Malnutrition, according to WHO definition, includes undernutrition (wasting, stunting, underweight), inadequate vitamins or minerals, overweight, obesity, and resulting diet-related noncommunicable diseases [19]. Overweight and obesity in old adults is described in Chap. 15. Malnutrition can be defined as “a state resulting from lack of intake or uptake of nutrition that leads to altered body composition (decreased fat free mass) and body cell mass leading to diminished physical and mental function and impaired clinical outcome from disease” [20]. Malnutrition can result from starvation, disease, or advanced aging (e.g., >80 years), alone or in combination [20]. Although there is no gold standard diagnosis for malnutrition, global consensus around core diagnostic criteria for malnutrition in adults in clinical settings is emerging [19]. With two-step approach for the malnutrition diagnosis, i.e., first screening to identify “at-risk” status using any validated screening tool and, second, assessment for diagnosis and grading the severity of malnutrition [21]. Other sections of this book detail nutritional assessment, nutritional diagnosis, and treatment (Chap. 3); malnutritional prevention (Chap. 4); nutritional support (Chap. 5); the overlap between co-diagnoses of malnutrition, sarcopenia, cachexia, and frailty (Chap. 8); and why systematized, interdisciplinary nutritional care is key to high-value, patient-centered outcomes (Chaps. 1 and 13).
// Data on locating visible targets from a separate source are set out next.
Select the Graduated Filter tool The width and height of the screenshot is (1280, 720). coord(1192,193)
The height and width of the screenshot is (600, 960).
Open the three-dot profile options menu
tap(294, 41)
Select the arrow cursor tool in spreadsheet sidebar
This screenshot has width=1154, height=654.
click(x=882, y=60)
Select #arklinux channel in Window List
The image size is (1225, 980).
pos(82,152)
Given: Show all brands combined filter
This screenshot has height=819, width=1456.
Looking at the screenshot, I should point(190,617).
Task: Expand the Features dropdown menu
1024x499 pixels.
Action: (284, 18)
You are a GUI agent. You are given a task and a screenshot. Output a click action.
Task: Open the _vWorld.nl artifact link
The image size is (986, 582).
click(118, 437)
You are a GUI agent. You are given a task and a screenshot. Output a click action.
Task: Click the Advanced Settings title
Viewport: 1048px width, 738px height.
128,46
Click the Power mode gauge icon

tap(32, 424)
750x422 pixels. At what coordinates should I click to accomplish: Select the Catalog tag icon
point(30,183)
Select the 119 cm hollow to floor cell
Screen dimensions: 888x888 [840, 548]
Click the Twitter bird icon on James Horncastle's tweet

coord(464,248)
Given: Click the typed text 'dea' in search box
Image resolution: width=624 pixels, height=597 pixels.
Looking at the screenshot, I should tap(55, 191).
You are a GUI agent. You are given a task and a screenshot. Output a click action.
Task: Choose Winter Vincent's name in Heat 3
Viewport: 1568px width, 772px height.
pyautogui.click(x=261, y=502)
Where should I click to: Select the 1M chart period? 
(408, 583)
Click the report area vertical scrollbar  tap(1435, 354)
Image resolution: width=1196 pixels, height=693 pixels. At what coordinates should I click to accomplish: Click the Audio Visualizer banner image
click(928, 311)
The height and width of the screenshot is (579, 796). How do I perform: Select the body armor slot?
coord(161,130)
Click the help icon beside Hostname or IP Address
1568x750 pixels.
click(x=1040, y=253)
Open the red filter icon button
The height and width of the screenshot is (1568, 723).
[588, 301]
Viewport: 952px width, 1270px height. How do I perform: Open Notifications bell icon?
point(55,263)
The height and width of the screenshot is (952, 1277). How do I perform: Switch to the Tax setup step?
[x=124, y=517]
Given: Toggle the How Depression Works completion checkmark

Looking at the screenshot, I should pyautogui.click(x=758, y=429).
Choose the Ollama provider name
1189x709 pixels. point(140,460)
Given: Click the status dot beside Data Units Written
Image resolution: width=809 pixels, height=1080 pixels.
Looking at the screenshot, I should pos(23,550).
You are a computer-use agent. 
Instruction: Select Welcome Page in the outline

As can be seen from Fig. 2.4, reported malnutrition prevalence rates vary considerably between and even within the settings. This might be explained by differences in age, morbidity, and functional status of included participants in the studies. Still, the results confirm that malnutrition prevalence markedly increases from community dwellers to geriatric and orthogeriatric patients and even further to residents in nursing homes [22]. These findings are supported by the findings of reduced intake of energy during disease, due to among a high prevalence of nutritional risk factors. The complexity of malnutrition and nutritional risk factors in multimorbid old adults highlight the importance of interdisciplinary and multimodal interventions as also recommended by the E.S.P.E.N. guideline for geriatric patients [1]. These findings also highlight the need to proactively prioritize screening and interventional processes in the community settings (Chaps. 4 and 13).

Fig. 2.4

Prevalences of malnutrition criteria based on low BMI, weight loss (WL) or both in older adults in different study samples by setting. (With permission from: Wolters M, Volkert D, Streicher M, Kiesswetter E, Torbahn G, O’Connor EM, et al. Prevalence of malnutrition using harmonized definitions in older adults from different settings – A MaNuEL Study. Clin Nutr. 2019;38(5):2389–98 [22])

6 Summary

Deterioration of nutritional status in older adults is commonly observed and is associated with impairment of recovery and rehabilitation. In older adults this can occur rapidly during acute illness or insidiously across time in response to diverse age or chronic disease-related factors. Insufficient energy and protein intake is a common cause of poor nutritional status in old age and specially during hospitalization. Older persons are generally at risk of malnutrition due to anorexia of aging but also several nutritional risk factors of which several might be modifiable. We conclude that malnutrition in older adults is a complex condition; interdisciplinary teamwork is needed to support and sustain a healthy nutritional status throughout the aging years.

Take-Home Points

• Impaired nutritional status is frequent among geriatric and orthogeriatric patients.

• Insufficient intake of energy, protein, and vitamin D is a significant problem among older adults, geriatric and orthogeriatric patients.

• Potentially modifiable nutritional risk factors should be taken into consideration when planning nutritional interventions.

• Ongoing monitoring should confirm whether the estimates of requirements (and intake) maintain or improve nutritional status over time.